Le menton sur sa viole, le mari nous suit des yeux en moulinant le Beau Danube bleu, œuf corse. Sa frite ressemble, de loin, à une flaque de dégueulis consécutive à une indigestion de tarte à la framboise.


La cabine de Mina est minuscule et je dirais carrément exiguë. Le plumard est à une place, ce qui est nettement suffisant pour faire l’amour, mais un peu jeune pour faire la sieste. Une petite penderie fermée d’un rideau, une chaise, un lavabo, point à la ligne.
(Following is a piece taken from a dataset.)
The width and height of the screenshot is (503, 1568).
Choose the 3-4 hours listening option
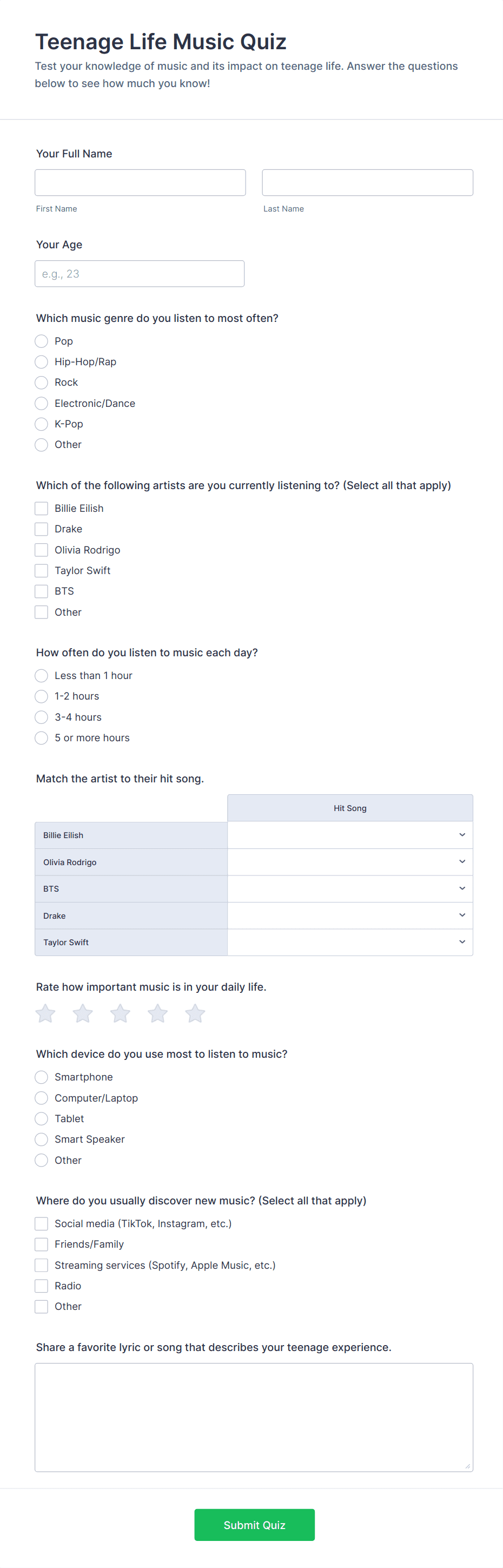[41, 717]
Pour les chiches, s’adresser au fond de la coursive à droite. Mais enfin, elle constitue un terrier où je vais pouvoir passer la nuit si les actions de mes bourses continuent de grimper auprès de la chanteuse-pianiste dont le con sert tôt en sol mineur, comme disait le brave brigadier Poilala, mort à l’orée de sa retraite.

Je reste dans l’encadrement de la porte, mais elle m’invite à pénétrer. Compte tenu des dimensions de sa piaule, y entrer ne peut s’accomplir qu’en pénétrant d’abord en elle car le lieu incite au gigognisme (de Panama).

Cette virtuose, si tu entends la fourrer levrette, faut la commencer depuis la coursive et pousser fort. Personne ne se manifestant dans les environs, je noue mes bras autour de sa taille. Illico elle cambre pour faire saillir son bahut normand et torticole afin de m’offrir sa bouche par-dessus son épaule.

Valse des patineurs. Puis jeux de mains. Puis jeux de vilains. Tu sais que je suis demeuré sur ma faim avec la pauvre petite Chinoise, n’en plus, les crêpes fourrées de midi étaient chargées en paprika, alors tu juges.

Comme beaucoup de femmes longues elle a le prose un peu géométrique, Mina. Trapézoïdal, si tu vois ? Quand elle se penche, tu découvres un Carlos prognathe mais accueillant. Genre jungle birmane miniature.

Je m’y aventure pour une exploration avant-coureuse.

Que sur ces entrefesses et alors que je chevauche la donzelle de fringante façon, le commandant du barlu se pointe.

Il s’arrête, intrigué par ce mouvement de va-et-vient auquel se livre un de ses passagers dans un encadrement de porte.

Du cul, je lui fais signe de s’éloigner, mais je t’en fous : il s’approche, constate et trouve la chose plaisante. Au bout de peu, il me tapote l’épaule ; je l’interroge du regard. Il me montre alors sa manche galonnée de seulmaîtraboraprèdieu. Ensuite, il extirpe de son bénouze d’officier un membre parfaitement honorable et, discipliné, je lui abandonne le terrain.

Comme il a rendez-vous sur la dunette, il expédie l’affaire en vingt-quatre aller-retour, plus un aller simple course, se décamote le pompon avec la robe de la pianiste et se retire après m’avoir adressé un bref salut militaire.